The next day a car will whisk Walcott to receive an honorary degree at Warwick University. He will sleep as a sodden England wheels by. But once there, refreshed, he greets old friends like Odysseus in the underworld. He addresses 700 young people with the wit and gravity of the gifted teacher that he is, and reads them "Spoiler's Return", with its sparky fusion of calypso and classical satire, as well as the heart-rending poem "Sea Canes".

It begins "Half my friends are dead", and begs "give me them back, as they were... with faults and all", but then moves on to the wisdom that "out of what is lost grows something stronger". Out of what is lost, and what is held, Derek Walcott's words still go from strength to strength.

Derek Walcott, a biography

Born in St Lucia in 1930, Derek Walcott and his twin brother Roderick were brought up by their mother, a schoolteacher.
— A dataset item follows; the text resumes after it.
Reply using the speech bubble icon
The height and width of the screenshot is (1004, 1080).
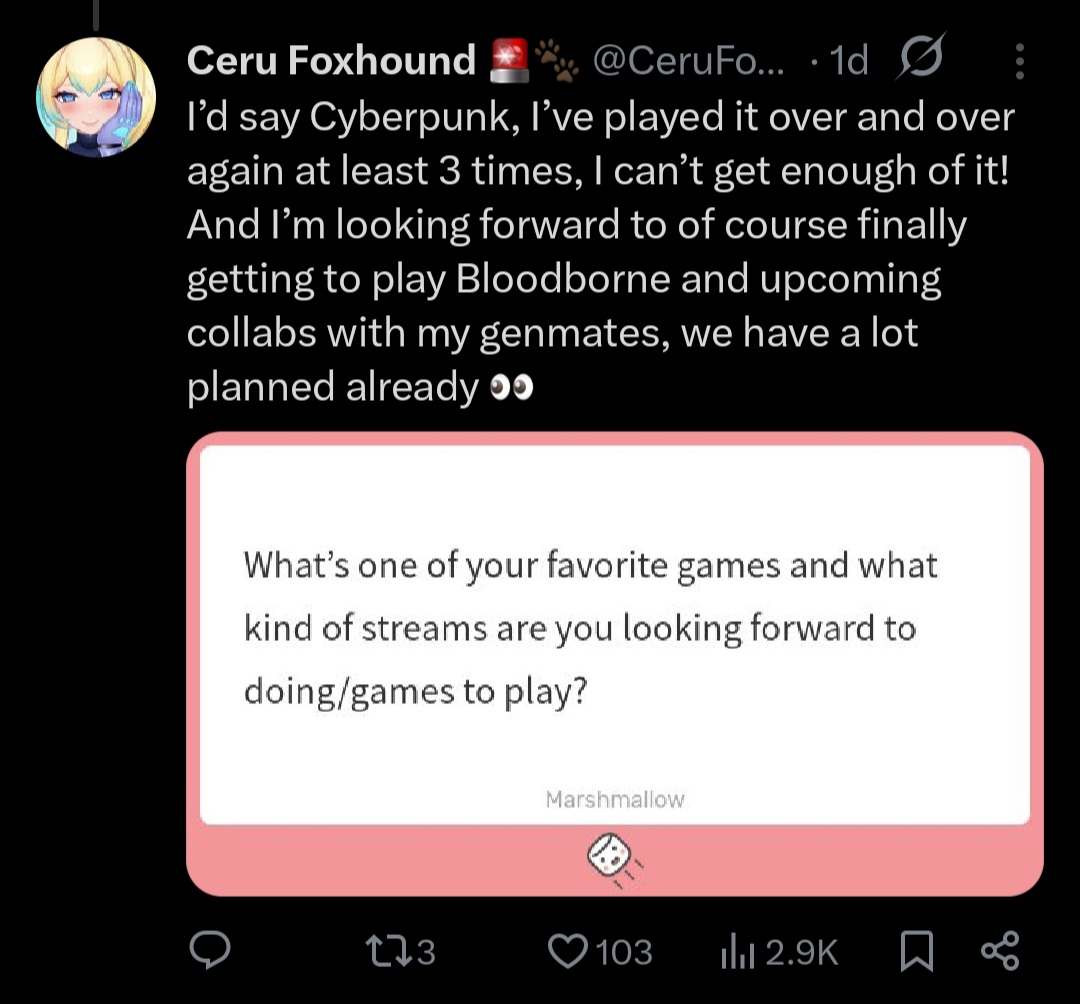click(210, 951)
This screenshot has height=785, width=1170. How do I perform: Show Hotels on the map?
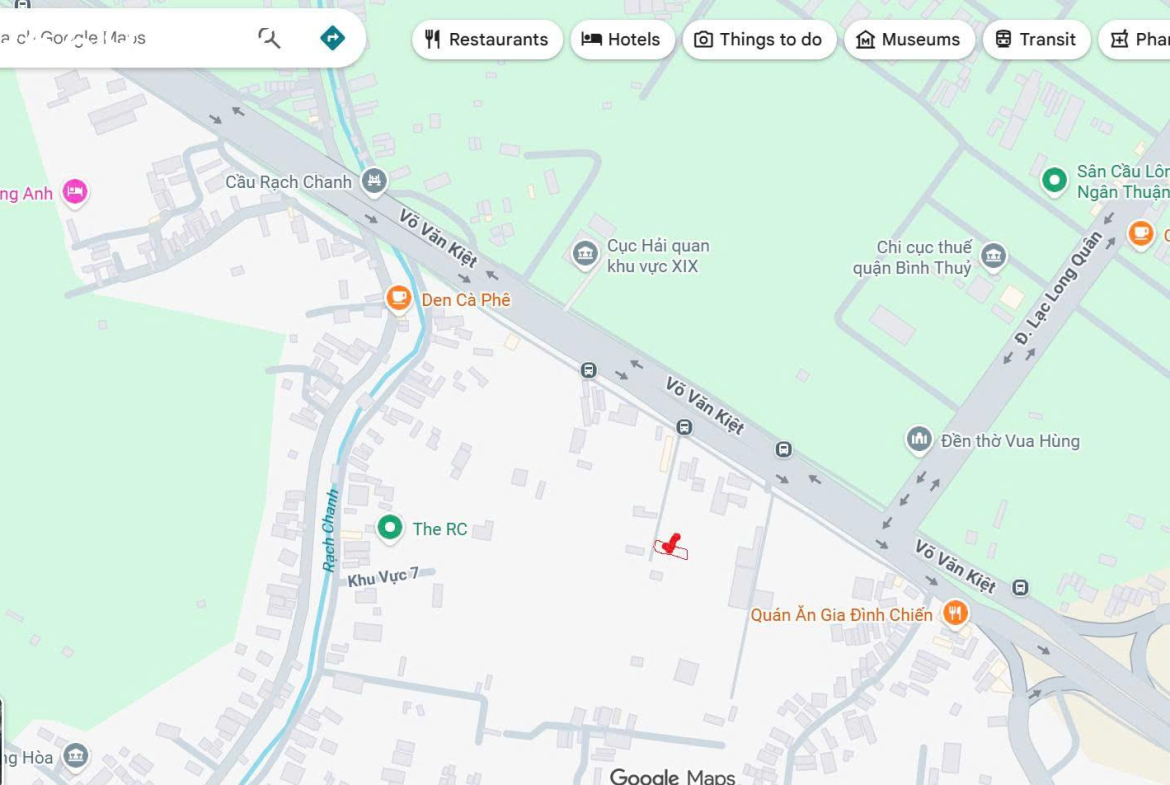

Their father, an amateur poet and painter, died when they were a year old. He has published 18 volumes of poetry, including two epics, Another Life (1973) and Omeros (1990). He graduated in Jamaica and studied theatre in New York, then returned to the Caribbean to found and direct the Trinidad Theatre Workshop from 1959. He has written some 40 plays, and several screenplays. In 1992, the RSC staged The Odyssey, and this year his collaboration with Paul Simon, The Capeman, opened in New York. He is now Professor of Poetry at Boston University. His honours include the Queen's Gold Medal for Poetry in 1988 and the Nobel Prize for Literature in 1992. He has three children and three grandchildren.